Aim of the exercise → All records below are to be duplicated exactly, with every picture excluded.

───── Record extracts ─────

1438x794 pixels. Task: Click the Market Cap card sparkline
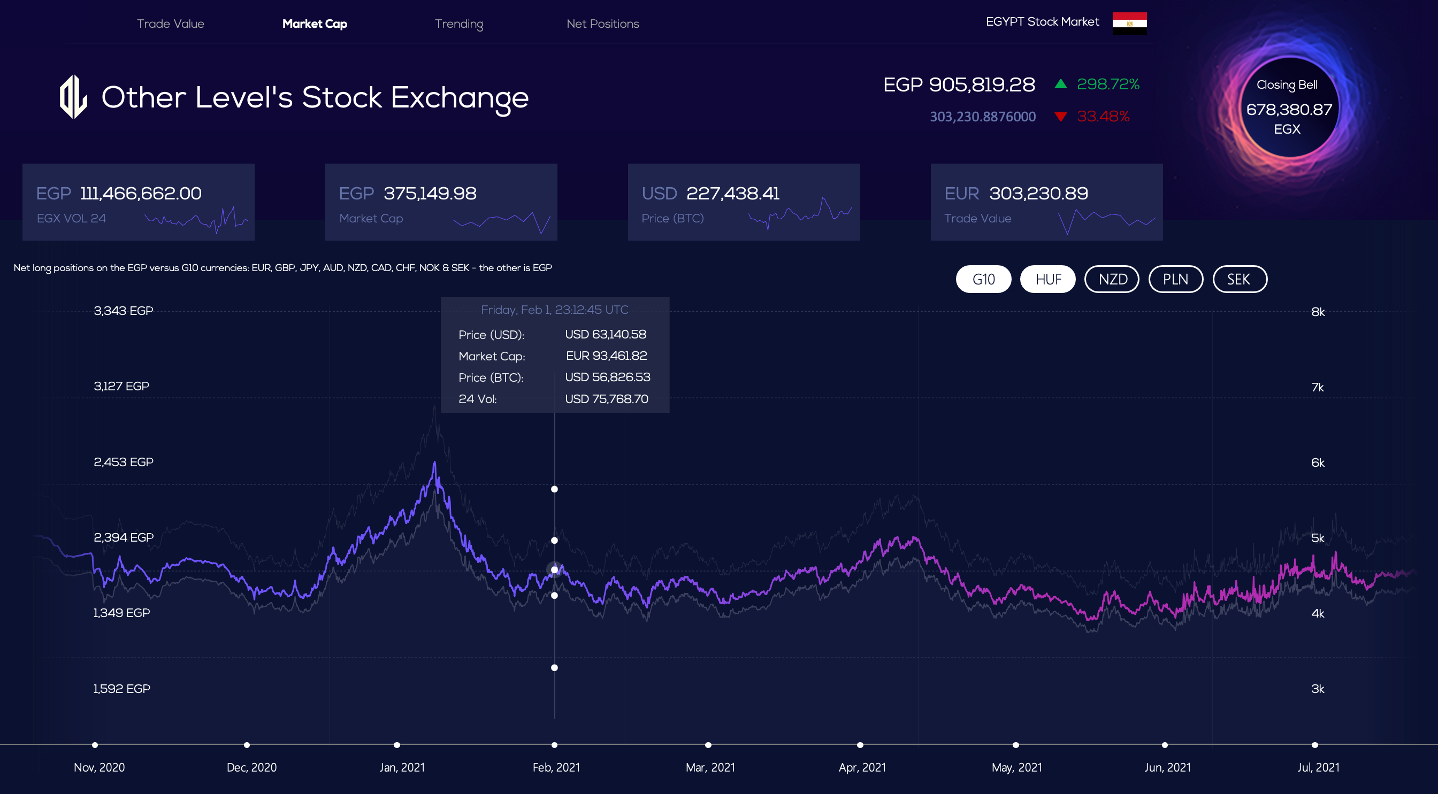502,222
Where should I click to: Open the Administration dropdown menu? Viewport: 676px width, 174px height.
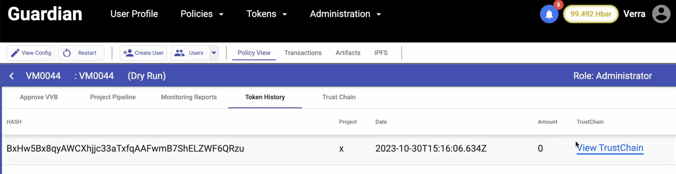click(x=345, y=14)
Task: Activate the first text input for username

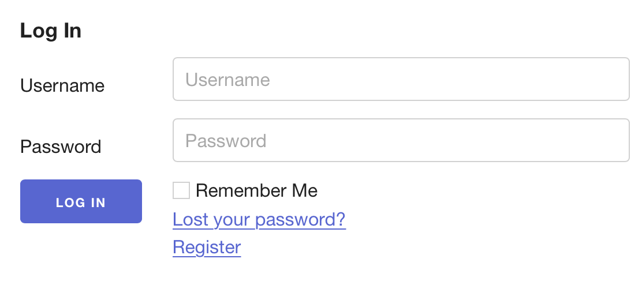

─────

Task answer →
1438x794 pixels. Task: Click the Market Cap card sparkline
502,222
Where should I click to: Open the Administration dropdown menu? Viewport: 676px width, 174px height.
click(x=345, y=14)
Task: Activate the first text input for username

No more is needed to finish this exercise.